Abstract
A thesis is presented here according to which a quantitative measurement
of research output may not be feasible
in consistent terms.
Introduction: supposing that science’s future progress be rationally predictable.
If research activities’ output
were measurable in quantitative fashion from within the system where such activities take place, then
innovation scholars belonging to this system might devise deterministic/probabilistic theories of
scientific progress (which would be stated in
mathematical/statistical terms) and, once these general conjectures had
tentatively been tested, the same
scholars may derive from those theories (more or less exact) rational
predictions on the future growth of scientific knowledge.
1.
Apparent rejection by K.R. Popper of Hypothesis <<1>>
But we have been knowing for sure that according to a proof given by Popper in 1982 (Idem, Postscript to the
Logic of Scientific Discovery) it is impossible to make such a prediction.
A naïve, futile
attempt.
Someone may perhaps attempt at rejecting the Proof by referring to the
much mooted, and very often denied, Popper’s
criterion of demarcation of science; but, such by a would-be
epistemologist
<<critique>> has no relevance, since, by paying due
attention to the Proof’s content we easily understand
that no theories’ <<falsification>> is referred at in it: rather,
in the Proof, the conditions are discussed for theories’ <<acceptance>>.

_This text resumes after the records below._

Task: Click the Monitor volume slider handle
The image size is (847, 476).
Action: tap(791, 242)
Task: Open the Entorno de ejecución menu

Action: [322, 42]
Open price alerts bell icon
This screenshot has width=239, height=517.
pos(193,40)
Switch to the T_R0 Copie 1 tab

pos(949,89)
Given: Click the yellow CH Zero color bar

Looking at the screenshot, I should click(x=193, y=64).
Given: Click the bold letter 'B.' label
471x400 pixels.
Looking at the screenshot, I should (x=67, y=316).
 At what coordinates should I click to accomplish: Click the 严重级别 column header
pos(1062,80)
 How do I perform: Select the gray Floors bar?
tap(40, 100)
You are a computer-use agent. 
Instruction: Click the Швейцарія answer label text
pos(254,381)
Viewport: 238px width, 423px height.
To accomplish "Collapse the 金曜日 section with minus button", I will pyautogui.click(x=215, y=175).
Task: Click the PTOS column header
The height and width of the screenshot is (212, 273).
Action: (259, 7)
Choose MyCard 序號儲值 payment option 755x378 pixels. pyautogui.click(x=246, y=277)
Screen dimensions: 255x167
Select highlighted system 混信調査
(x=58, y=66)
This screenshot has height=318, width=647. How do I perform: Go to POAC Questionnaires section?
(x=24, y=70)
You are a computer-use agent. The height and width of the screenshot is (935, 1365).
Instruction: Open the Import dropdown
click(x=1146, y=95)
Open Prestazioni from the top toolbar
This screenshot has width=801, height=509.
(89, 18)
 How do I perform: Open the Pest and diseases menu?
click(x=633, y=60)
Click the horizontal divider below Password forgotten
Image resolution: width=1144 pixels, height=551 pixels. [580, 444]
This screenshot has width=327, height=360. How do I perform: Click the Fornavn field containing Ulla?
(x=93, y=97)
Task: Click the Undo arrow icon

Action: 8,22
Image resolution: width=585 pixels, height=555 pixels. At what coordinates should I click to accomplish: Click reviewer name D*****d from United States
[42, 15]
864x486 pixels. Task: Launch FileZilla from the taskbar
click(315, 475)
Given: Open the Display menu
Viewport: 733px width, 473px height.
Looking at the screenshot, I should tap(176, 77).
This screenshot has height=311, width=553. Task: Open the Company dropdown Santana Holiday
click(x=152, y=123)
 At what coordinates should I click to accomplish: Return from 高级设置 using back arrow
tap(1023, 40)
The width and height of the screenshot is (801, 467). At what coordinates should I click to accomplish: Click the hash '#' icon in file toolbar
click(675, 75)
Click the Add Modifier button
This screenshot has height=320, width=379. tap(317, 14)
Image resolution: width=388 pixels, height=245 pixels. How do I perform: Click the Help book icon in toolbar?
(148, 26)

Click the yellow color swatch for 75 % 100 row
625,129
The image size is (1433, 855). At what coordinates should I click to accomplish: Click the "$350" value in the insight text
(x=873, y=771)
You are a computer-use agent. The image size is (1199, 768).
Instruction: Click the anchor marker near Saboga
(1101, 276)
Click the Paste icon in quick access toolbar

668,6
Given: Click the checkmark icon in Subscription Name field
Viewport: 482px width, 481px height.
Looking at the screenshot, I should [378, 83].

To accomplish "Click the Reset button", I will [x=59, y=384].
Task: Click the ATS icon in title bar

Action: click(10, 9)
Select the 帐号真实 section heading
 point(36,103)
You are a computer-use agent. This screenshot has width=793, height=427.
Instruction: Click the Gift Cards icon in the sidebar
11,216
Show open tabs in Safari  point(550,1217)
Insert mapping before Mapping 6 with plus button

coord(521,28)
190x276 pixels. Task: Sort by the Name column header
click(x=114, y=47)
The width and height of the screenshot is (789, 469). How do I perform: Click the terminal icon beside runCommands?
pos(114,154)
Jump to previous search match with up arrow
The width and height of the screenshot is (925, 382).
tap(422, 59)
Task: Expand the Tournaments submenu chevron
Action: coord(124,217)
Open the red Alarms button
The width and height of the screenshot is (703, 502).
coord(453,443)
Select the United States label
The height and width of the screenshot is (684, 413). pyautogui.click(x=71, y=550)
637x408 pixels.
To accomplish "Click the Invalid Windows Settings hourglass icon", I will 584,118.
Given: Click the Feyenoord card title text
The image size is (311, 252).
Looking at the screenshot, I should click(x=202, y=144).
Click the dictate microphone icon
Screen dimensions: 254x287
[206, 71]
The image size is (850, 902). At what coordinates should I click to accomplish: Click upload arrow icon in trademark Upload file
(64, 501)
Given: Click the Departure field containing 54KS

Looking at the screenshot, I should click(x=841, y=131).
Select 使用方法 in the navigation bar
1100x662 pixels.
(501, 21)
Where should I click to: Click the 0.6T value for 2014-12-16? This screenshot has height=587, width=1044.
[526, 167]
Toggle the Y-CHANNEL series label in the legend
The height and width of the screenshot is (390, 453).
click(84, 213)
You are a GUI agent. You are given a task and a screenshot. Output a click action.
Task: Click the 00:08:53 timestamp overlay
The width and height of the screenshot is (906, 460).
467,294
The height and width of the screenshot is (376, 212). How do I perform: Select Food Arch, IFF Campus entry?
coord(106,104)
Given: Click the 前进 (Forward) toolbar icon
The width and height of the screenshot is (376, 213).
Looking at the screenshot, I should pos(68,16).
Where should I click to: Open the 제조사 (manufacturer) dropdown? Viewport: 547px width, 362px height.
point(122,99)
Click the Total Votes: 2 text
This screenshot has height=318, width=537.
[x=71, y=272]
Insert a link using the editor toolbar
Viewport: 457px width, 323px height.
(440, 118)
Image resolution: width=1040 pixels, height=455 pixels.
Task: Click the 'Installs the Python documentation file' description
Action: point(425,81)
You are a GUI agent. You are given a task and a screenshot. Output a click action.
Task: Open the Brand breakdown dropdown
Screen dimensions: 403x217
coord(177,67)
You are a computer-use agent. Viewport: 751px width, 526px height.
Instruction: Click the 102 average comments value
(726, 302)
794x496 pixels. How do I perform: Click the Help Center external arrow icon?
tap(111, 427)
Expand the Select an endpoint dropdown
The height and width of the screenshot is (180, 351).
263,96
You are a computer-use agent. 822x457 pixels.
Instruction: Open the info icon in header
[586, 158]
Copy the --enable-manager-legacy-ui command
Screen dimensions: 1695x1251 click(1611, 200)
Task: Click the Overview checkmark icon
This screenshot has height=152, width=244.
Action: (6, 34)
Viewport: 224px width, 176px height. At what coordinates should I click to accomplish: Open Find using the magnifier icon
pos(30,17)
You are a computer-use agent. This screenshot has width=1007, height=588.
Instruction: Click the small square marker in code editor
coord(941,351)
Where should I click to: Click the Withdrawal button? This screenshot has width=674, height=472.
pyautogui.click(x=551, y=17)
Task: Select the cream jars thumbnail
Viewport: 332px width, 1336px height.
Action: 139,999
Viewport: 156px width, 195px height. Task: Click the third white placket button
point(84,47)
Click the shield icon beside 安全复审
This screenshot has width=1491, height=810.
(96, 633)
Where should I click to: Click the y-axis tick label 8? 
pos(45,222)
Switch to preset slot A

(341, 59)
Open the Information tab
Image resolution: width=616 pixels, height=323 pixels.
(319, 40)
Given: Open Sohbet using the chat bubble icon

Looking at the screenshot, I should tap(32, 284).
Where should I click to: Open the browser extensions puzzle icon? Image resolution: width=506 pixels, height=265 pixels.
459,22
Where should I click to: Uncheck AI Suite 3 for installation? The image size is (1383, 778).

(The twenty-so pages where the great
Philosopher discusses his Proof are possibly
among the most important
he ever wrote and they deserve
to be studied with the most careful examination.)
An inescapable conclusion?
The Proof is essentially tautological: therefore, whenever we accepted the assumptions it is based
upon, we had also to accept
its conclusion. And the crucial assumption made by Popper is that the
prediction of the future growth of rational
knowledge is made from within the system such
prediction concerns.
So, in order to reject Popper’s proof one could attempt to say that the
scientific cadre does not form a system.
But such a statement would appear really difficult to be made, considering the
extremely close, rational
connections linking scientists through their thorough reciprocal scrutiny, which
underlies the whole process
of scientific communication (reviewees for publications, citations, conferences etc.).
A possible relevant
consequence.
A basic theorem
of formal logic states that:
[ (A —> B) —>
(~B —>~A) ]
namely:
[ if (if A then B)
then (if non B then non A)
] whereby:
{if [ if (the possibility of measuring the research output quantitatively)
entails (the possibility of predicting the increase in scientific knowledge rationally) ]
then [ (the im – possibility
of predicting the increase in scientific knowledge rationally) entails
(the im - possibility of measuring the research output quantitatively)
] }.
Conclusion:
A last escape route.
The last line of defense of whom wants to deny the relevance of Popper’s Proof consists in saying that that demonstration concerns the
qualitative, not quantitative, increase in scientific knowledge. But, in fact, that this qualitative content of scientific knowledge will somewhat be boiled down to a quantity is the fundamental idea on which quantitative measurement rests.
References
Popper
K.R., THE OPEN UNIVERSE. An Argument for
Indeterminism; (From the: POSTSCRIPT TO THE LOGIC OF SCIENTIFIC DISCOVERY); Routledge, London, 1982: pp.62 – 76.